Avoid this scenario by taking advantage of all the technology that surrounds you. Set your smartphone with a recurring alarm, make an event on your computer calendar or consider setting up an automatic payment. Technology is fun, but it's not necessary: a paper statement, a highlighter and a fridge magnet work nicely, too.
5. Giving your card to your kid Perhaps nothing says, "I trust you," like giving a teenager access to thousands of dollars with a credit card, but surely there are better ways to create this bond and foster responsibility in your adolescent. Not only are you responsible for the balance they run up, but your credit score could also take a plunge if the balance is enough to increase your credit utilization percentage.
According to the Council for Economic Education, in 2011, only 13 states required students to take a course in personal finance. So make sure you take the lead on your child's financial education by showing them the ins and outs of savings and checking accounts long before introducing the plastic. That way, when your children do get their hands on that "magic card," they'll realize that any tab they run up is really just taking away from their holiday gift haul anyway.

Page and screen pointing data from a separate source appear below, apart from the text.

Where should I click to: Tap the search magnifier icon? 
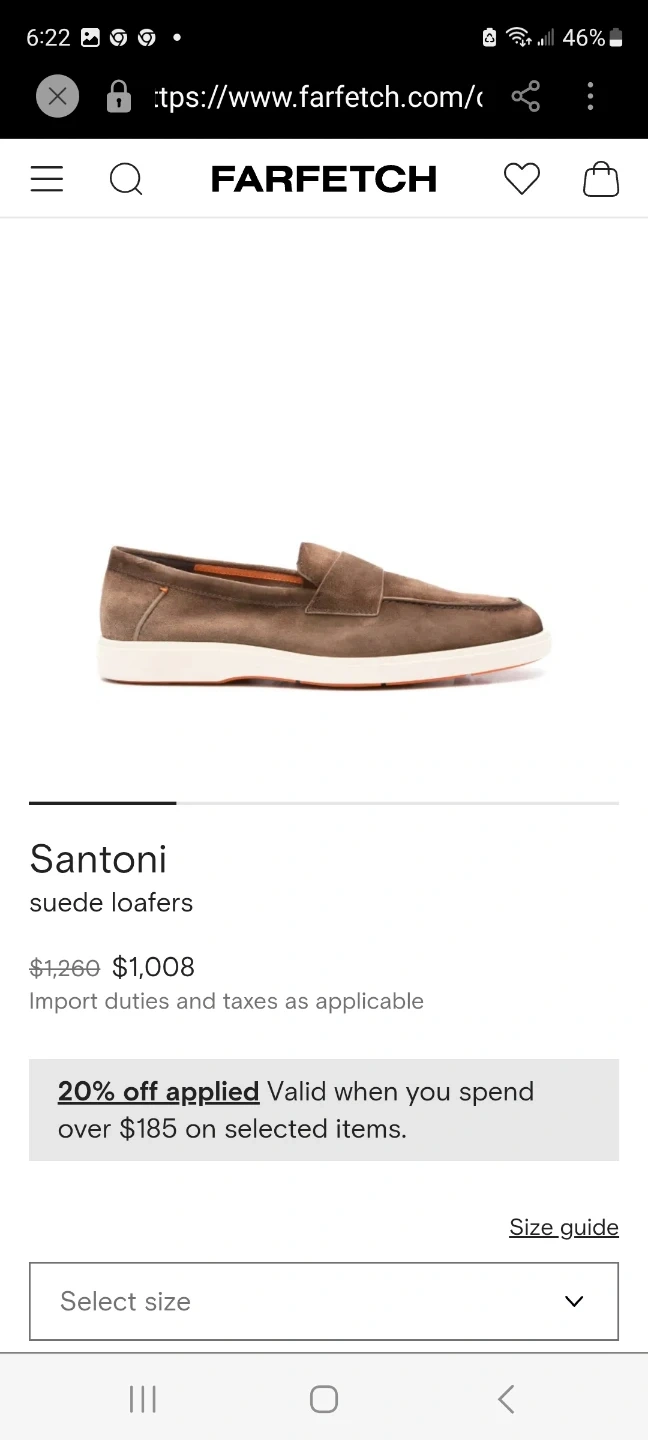point(126,180)
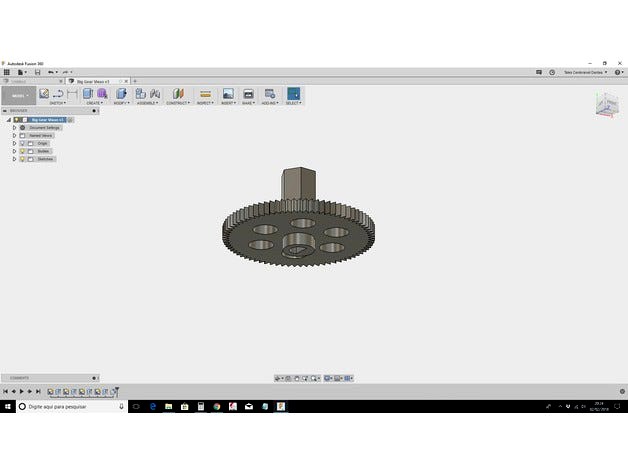Screen dimensions: 628x472
Task: Expand the Named Views tree node
Action: [x=14, y=135]
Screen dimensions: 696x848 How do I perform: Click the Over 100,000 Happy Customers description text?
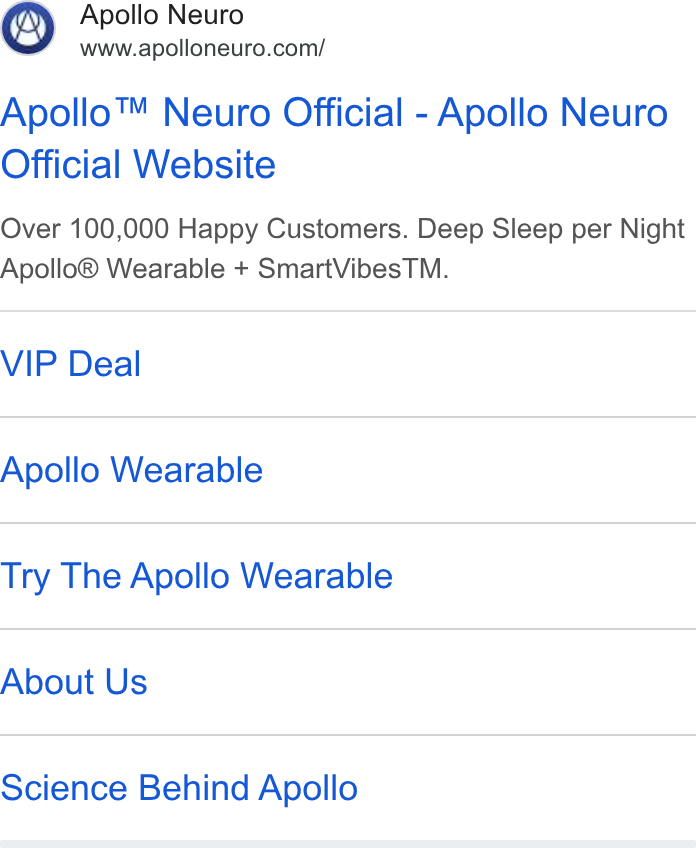[x=204, y=229]
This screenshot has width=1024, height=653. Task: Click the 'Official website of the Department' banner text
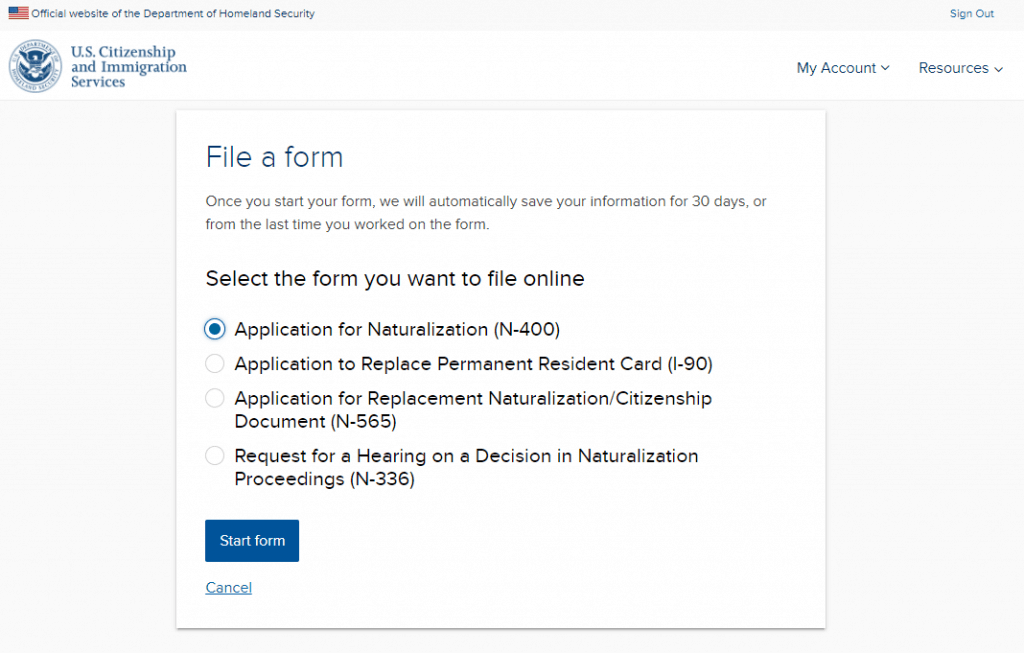point(173,14)
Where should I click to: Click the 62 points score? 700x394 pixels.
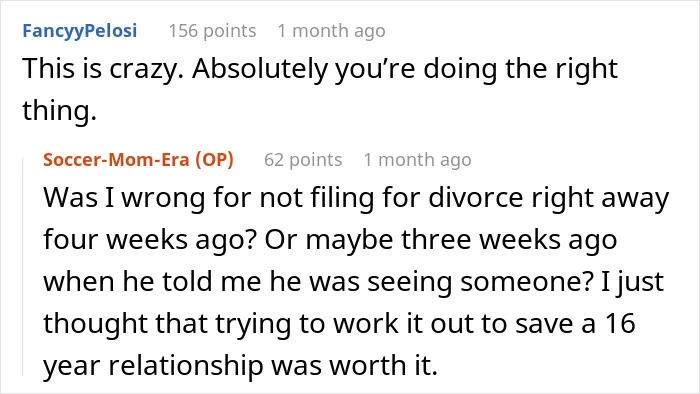[303, 160]
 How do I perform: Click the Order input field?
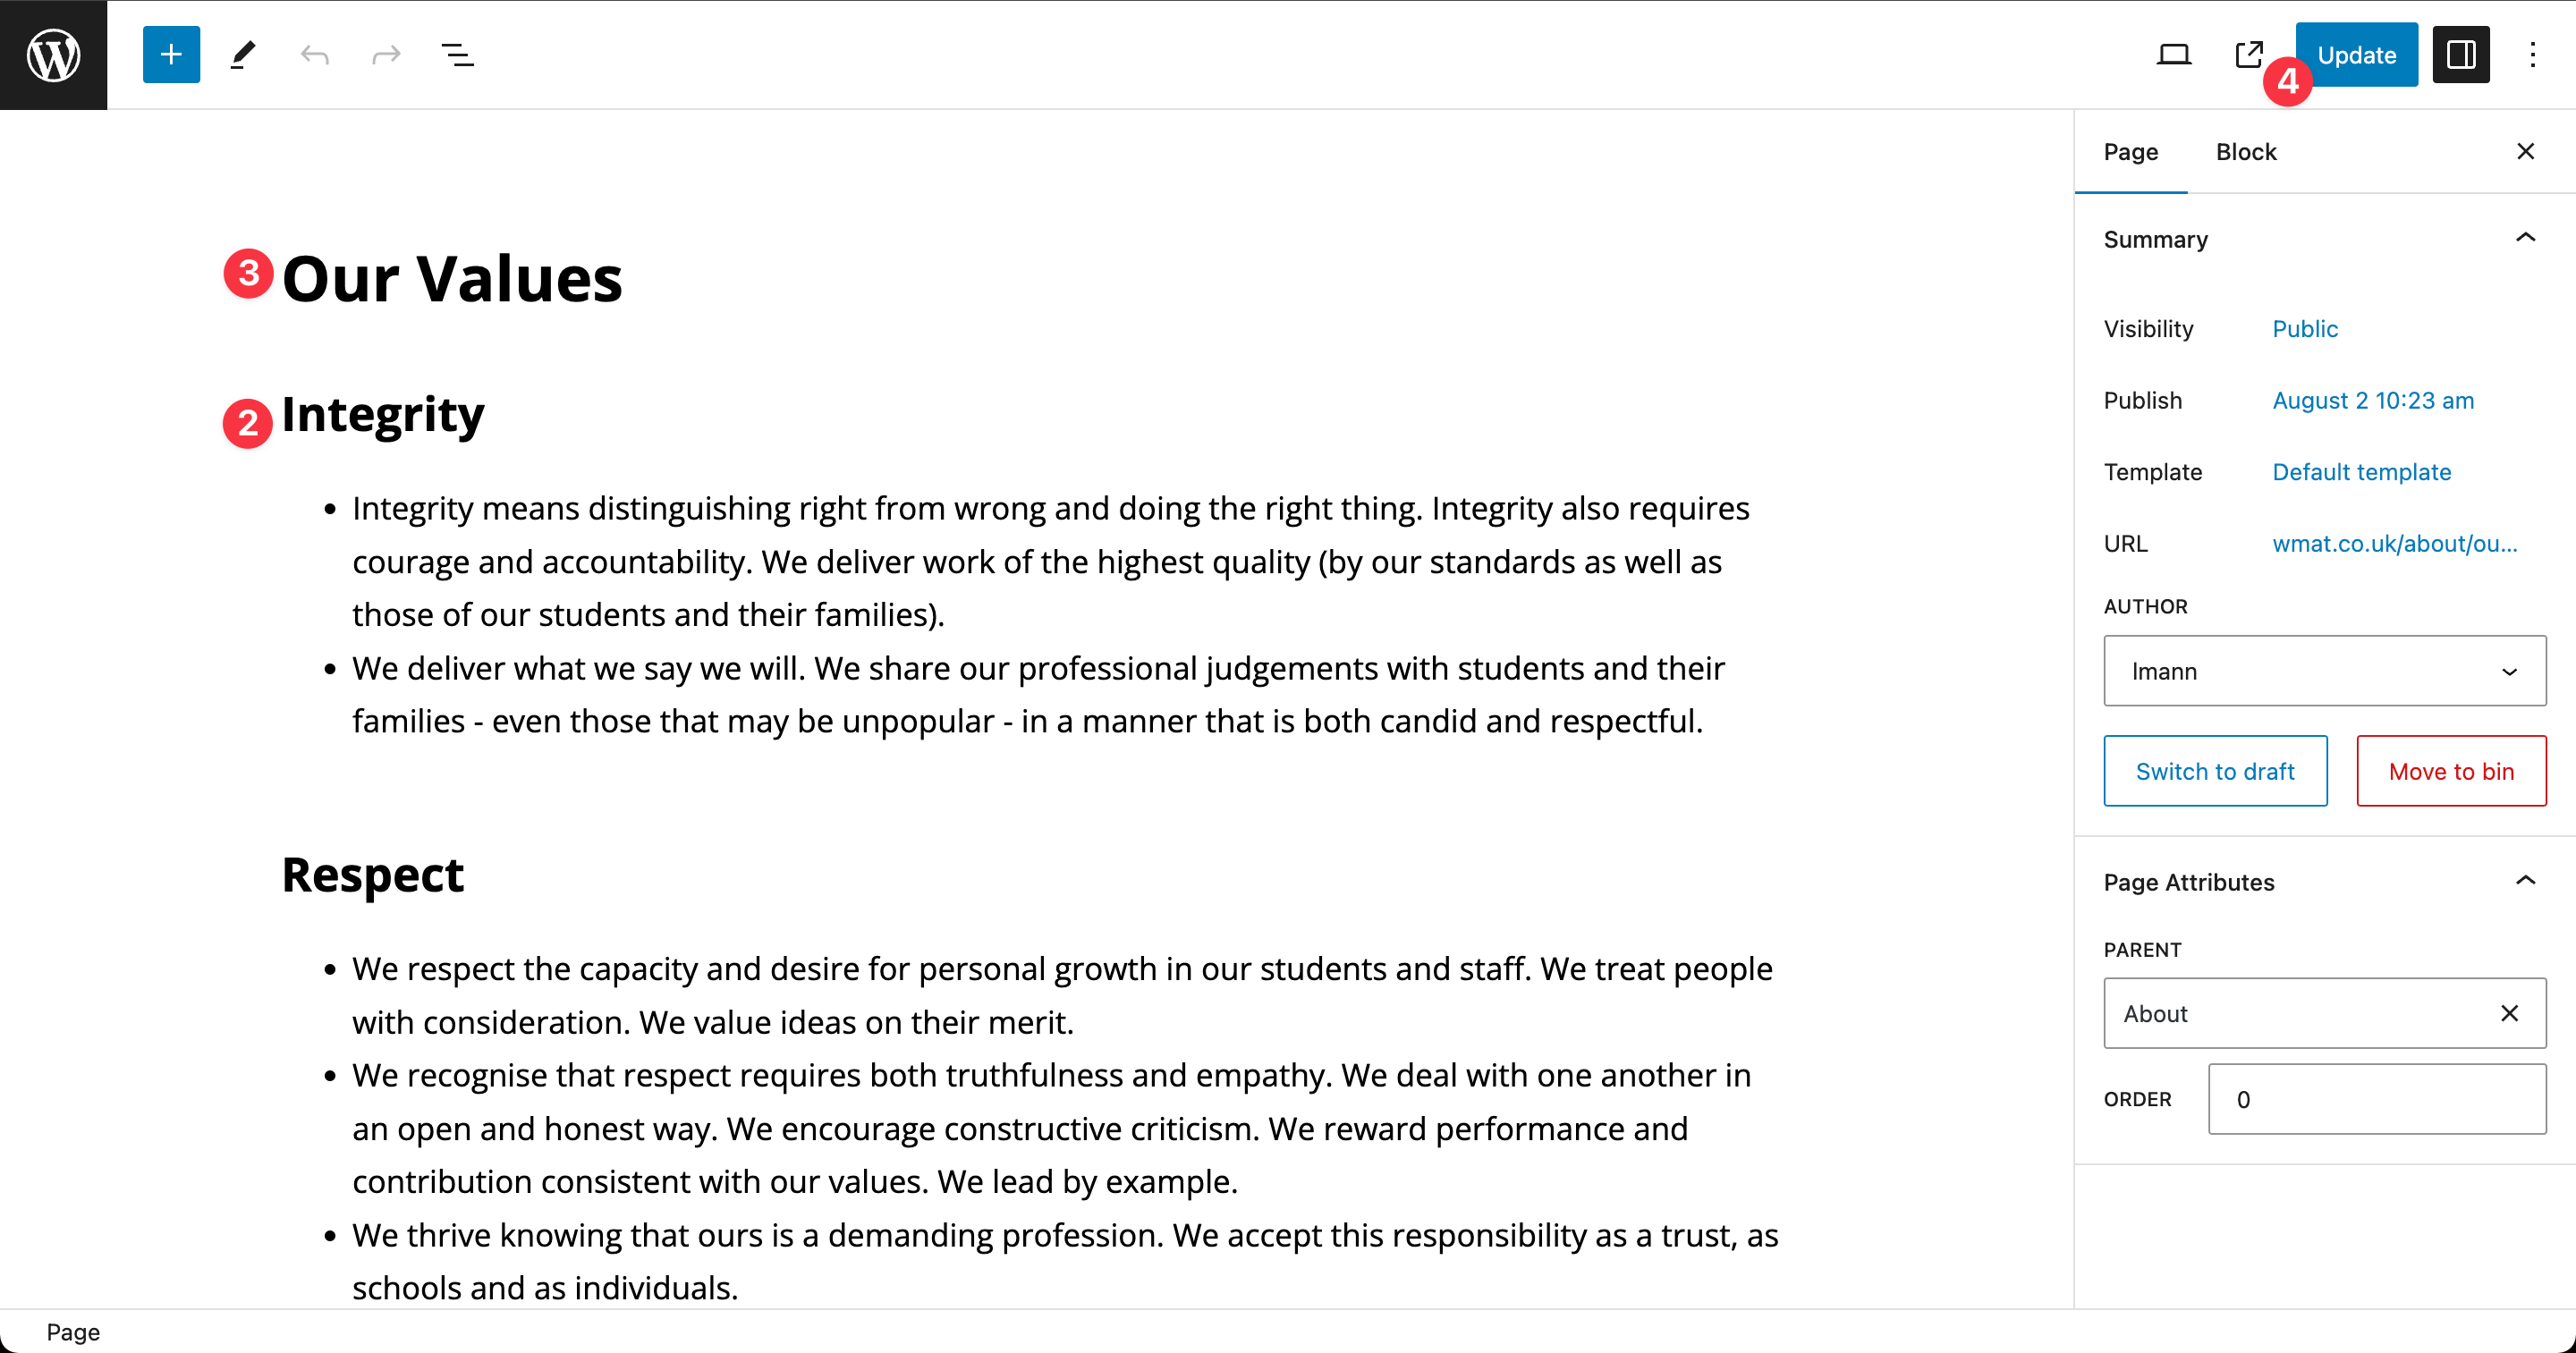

6. Using your credit card at the ATM Here are two words that personal finance experts would love for you to forget: cash advance. On your credit card agreement, you'll see all sorts of different interest rates and fee amounts. One of those percentages is the high rate you'll be charged for taking cash out of an ATM with your credit card. It might seem like easy access when you need paper instead of plastic, but there's generally no grace period on cash advances, meaning you'll be charged that high interest rate starting from the moment you hit "Return card" on the screen. If you're really that hard up for cash, you're not doing yourself any favors by paying interest to get it. If you can't take it out of checking or savings, maybe you shouldn't be taking it out at all.
7. Throwing away credit card numbers It may feel like identity theft is only something that happens to other people, but the trash from your home passes through many people's hands before landing in its permanent home. The amount of information that we throw out is more than enough to provide thieves with the opportunity to hijack our financial lives. To prevent against identity fraud, invest in a quality paper shredder and shred your credit card offers, credit card checks and statements, as well as utility statements. Credit expert Beverly Harzog even suggests cutting up or shredding your old credit cards and throwing half the card away one week and half the card then next week. If an ounce of prevention is worth a pound of cure, then a shredder weighing 10 pounds is a lot of cure.
8. Giving your credit card out over the phone Perhaps you're getting a jump on holiday shopping ordering through the Hammacher Schlemmer catalog, in which case, paying by credit card over the phone is certainly acceptable. However, many scams are conducted by unsavory individuals calling to tell you that your utilities are about to be turned off (they're not), or you're the winner of some great contest requiring a credit card (you aren't) if you'll just provide your credit card information. Thieves count on flustering you with scare tactics or exciting news to get you to provide any information they request. When in doubt, hang up and call the organization back using a phone number found on statements or the official website. A good rule of thumb: if you didn't originate the phone call, don't give out your personal information.
9. Paying more than you should in fees Are you experiencing exhaustion, frustration and irritability upon seeing itemized fees on credit card bills? Then you may be experiencing fee fatigue. The good news? Smart credit card companies offer products that might help you avoid tunnel vision when paying your bill. Are you a globetrotter? Get a card that doesn't charge foreign transaction fees. Fashionably late with your credit card bill? There are cards that waive late fees! There's no reason to waste money on fees. With some basic research, you can make theswitch to a card that saves you some green instead of making you see red.
Whether you're trying to save money or save your financial identity, spending a few mindful minutes on credit card savvy practices could end up saving both. Sounds like an intelligent move, smartypants.